Most of the data available right now points to prices reaching historic highs for 2021, thanks to a perfect storm of crises—basically an ongoing pandemic, plus the worsening effects of climate change, plus labor problems caused by things like America’s Great Resignation and workers going on strike, plus inflation climbing at its fastest pace in 30 years. The result is prices leaping to what could be never-before-seen levels.
So far for 2021, food prices are up 3.7%, according to the American Farm Bureau, compared to a 20-year average of about 2.4%. Major food companies like Procter & Gamble, Danone, and Nestlé are already warning customers to expect sticker shock.

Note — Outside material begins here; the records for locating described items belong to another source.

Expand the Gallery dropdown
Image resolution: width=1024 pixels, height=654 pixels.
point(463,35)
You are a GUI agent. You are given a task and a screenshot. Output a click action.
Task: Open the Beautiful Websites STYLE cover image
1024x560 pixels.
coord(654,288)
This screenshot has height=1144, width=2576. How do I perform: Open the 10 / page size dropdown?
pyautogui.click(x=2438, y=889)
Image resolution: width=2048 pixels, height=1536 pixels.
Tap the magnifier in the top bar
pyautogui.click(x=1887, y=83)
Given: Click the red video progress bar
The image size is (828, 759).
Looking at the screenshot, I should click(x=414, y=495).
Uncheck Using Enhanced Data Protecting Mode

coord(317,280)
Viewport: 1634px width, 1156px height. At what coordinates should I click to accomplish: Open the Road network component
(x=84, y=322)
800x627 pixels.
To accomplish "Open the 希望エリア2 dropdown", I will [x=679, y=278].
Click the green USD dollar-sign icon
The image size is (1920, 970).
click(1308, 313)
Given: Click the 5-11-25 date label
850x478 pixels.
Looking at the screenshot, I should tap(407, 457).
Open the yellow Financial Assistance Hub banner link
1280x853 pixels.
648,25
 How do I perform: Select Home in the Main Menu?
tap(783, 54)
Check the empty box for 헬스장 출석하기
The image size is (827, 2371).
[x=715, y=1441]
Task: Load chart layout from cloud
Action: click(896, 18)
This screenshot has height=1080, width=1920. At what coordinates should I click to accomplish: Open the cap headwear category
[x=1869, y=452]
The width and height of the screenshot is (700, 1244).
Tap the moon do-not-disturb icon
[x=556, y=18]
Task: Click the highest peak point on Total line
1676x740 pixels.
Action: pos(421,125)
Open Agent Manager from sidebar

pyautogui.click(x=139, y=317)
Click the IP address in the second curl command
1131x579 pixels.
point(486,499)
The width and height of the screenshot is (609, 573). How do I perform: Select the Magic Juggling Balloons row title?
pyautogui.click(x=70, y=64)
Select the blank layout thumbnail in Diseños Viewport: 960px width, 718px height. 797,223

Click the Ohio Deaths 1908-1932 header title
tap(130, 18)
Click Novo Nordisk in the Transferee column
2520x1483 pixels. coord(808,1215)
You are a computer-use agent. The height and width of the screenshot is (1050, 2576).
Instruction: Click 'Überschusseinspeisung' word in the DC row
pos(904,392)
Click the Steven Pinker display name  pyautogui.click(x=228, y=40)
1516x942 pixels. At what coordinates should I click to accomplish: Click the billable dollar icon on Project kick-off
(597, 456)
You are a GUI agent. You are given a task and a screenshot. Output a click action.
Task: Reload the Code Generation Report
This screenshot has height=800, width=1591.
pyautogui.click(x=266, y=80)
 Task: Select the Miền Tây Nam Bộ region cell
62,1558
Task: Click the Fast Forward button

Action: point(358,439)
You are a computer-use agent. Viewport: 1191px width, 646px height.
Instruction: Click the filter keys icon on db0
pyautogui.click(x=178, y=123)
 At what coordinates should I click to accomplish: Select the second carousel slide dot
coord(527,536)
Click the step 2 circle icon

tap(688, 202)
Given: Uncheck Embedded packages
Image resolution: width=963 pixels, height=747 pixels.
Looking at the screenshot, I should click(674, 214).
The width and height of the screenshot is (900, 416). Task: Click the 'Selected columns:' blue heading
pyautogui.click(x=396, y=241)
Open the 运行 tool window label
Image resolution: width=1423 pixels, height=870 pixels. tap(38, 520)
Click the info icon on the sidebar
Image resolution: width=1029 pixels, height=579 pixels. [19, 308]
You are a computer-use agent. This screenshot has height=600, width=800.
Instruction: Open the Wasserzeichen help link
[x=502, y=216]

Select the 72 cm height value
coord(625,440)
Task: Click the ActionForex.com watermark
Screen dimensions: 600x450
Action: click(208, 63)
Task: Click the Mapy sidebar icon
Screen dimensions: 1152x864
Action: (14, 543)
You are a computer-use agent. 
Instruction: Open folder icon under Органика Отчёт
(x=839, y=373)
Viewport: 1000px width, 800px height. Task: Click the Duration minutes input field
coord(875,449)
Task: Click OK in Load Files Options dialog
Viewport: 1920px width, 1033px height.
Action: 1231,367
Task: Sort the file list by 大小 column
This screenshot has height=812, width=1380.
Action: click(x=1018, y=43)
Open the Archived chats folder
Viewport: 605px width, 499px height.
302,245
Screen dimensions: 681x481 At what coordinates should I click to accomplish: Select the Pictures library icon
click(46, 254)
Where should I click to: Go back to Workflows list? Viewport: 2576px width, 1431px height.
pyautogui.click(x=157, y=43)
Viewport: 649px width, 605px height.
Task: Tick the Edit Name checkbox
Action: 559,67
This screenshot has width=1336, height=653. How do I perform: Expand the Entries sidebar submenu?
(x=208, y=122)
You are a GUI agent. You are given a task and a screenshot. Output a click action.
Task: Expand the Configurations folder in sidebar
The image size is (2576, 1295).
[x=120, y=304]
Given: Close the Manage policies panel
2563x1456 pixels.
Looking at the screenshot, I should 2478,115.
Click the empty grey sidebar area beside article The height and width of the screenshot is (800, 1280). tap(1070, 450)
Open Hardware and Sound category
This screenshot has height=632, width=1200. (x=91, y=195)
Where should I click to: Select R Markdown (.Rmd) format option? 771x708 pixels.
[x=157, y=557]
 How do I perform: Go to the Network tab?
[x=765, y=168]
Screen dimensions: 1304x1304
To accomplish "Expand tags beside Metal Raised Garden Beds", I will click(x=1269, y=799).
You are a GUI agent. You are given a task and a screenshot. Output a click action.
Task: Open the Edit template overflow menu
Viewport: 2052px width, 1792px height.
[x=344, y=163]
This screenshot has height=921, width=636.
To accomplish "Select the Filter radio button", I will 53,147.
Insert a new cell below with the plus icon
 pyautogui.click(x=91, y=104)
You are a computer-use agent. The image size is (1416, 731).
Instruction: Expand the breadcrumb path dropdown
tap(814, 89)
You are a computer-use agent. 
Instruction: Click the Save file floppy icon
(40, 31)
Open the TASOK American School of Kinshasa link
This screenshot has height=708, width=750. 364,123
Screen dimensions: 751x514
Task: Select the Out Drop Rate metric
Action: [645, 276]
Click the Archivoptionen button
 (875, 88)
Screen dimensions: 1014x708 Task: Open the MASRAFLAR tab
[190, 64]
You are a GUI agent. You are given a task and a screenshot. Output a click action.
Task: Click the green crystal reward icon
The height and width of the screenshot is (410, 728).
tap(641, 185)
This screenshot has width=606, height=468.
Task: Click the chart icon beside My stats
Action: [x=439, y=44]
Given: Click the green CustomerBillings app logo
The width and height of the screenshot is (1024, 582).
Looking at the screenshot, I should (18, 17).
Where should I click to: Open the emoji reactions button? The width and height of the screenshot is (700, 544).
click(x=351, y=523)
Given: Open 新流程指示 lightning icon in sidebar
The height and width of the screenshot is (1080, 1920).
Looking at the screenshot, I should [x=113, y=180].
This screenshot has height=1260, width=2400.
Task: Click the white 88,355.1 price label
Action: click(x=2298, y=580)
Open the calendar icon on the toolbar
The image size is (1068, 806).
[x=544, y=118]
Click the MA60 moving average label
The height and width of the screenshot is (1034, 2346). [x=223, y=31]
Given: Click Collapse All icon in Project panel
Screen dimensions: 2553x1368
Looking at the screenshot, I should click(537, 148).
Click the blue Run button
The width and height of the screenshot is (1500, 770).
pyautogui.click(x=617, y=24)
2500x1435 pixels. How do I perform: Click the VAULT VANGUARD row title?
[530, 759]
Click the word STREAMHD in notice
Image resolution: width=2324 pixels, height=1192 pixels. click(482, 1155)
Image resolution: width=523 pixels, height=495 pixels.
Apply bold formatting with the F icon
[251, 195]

Some consumers may do a double-take, recalling that last year’s Thanksgiving prices were at near-record lows. That’s because 2020 was an anomaly. It was at the height of the pandemic. Families were gathering via Zoom, not stocking up on 30-pound turkeys, bags of yams, and pie crusts for feasts, and grocery stores were offering cut-rate deals as a result.
But it’s a brand-new year with brand-new business hazards.
Turkey is more expensive because corn is more expensive. Turkeys eat corn, and corn’s price in the past year has more than doubled, leading to consumers paying about 25 cents more per pound, according to the latest data from the USDA. Because of supply problems, there will also be fewer birds available for sale to begin with—and demand is no friend of price. (“Smaller frozen turkeys could be harder to find in stores this November,” Butterball has warned.)
You’ll pay more for a convenient bag of dinner rolls that just needs heating up, because almost all baking ingredients have jumped in price. Canned vegetables will cost more because we’re also in the midst of a pandemic steel shortage that’s pushed up steel prices by more than 300%.
Wine has gotten more expensive, too—which you can chalk up to labor shortages in ports, severe frosts in France and Italy, wildfires and droughts in California and Oregon, and an uptick in demand from U.S. restaurants that, now that they’ve finally reopened, are buying wine by the caseful again.
Extreme weather is also to blame. Droughts and hurricanes have crippled the U.S.’s sugar and citrus supplies, and coffee prices are rising because Brazil, the world’s top supplier, has confronted both drought and unexpected frost.
And it’s not just the food that’s going to hurt pocketbooks this Thanksgiving, either. Gas prices are the highest they’ve been since 2014, having climbed an average of $1.22 a gallon in the past year, with 20 cents of that occurring in the past month.